Canadian economic growth rebounds in third quarter
Ottawa – The Conference Board of Canada’s Chief Economist Craig Alexander offers the following insights on the third quarter GDP announcement: “The Canadian economy rebounded in the third quarter and this sets the stage for economic growth to accelerate from a roughly 1.3 per cent pace in 2016 to close to 2.0 per cent in 2017. However, some of the details of today’s report were discouraging. Business investment in machinery and equipment contracted last quarter and the rate of investment in recent years is below the pace of depreciation. This is undermining Canada’s future growth potential.”
· As anticipated, the Canadian economy rebounded in the third quarter from the Alberta-wildfire induced contraction in the second quarter. Despite a solid gain, the Canadian economy is still on track to deliver modest growth this year of around 1.3 percent. The latest real GDP estimates are modestly better than projected by the Bank of Canada in its October Monetary Policy Report and thus reduce the case for further rate cuts. As the economy steadily, but gradually, expands in the months ahead and benefits from federal fiscal stimulus, The Conference Board of Canada continues to expect monetary policy to remain on hold until mid-2018.

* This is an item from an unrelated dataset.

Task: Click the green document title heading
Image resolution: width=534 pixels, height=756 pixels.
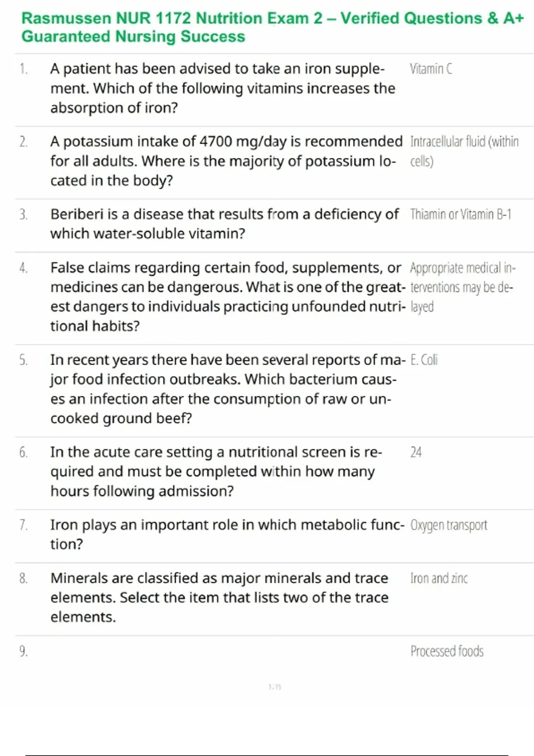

· The Canadian economy expanded by an annualized 3.5 per cent from July to September from a revised smaller annualized decline of 1.3 per cent during the April to June period. For the month of September, real GDP rose 0.3 per cent, providing a good handoff to the fourth quarter.
· Exports jumped higher by an annualized 8.9 per cent in the third quarter, led by energy exports that reversed their decline caused by the Fort McMurray fires.
· Consumer spending remained a solid foundation for economic growth, expanding at an annualized rate of 2.6 per cent from July to September. Household expenditure makes up close to 60 per cent of Gross Domestic Product.
· However, other details of the report were less encouraging. In particular, business investment in machinery and equipment (M&E) fell by an annualized 12.2 per cent in the third quarter. This is troubling, as investment in M&E has been a source of serial disappointment in recent years and Canadian firms are not even investing enough to offset the pace of depreciation. This means the capital stock in Canada is declining, and this has led the Conference Board to lower our assessment of Canada’s medium-term potential growth rate. In other words, weak investment today is hurting future growth prospects.
· A $4.8 billion increase in inventories during the third quarter may also act as a headwind in the fourth quarter of this year as retailers and wholesalers work down their inventory levels, but this would simply add to the volatility in the economic growth statistics. The Conference Board anticipates growth slowing from 3.5 per cent last quarter to around 2.5 per cent in the final quarter of 2016.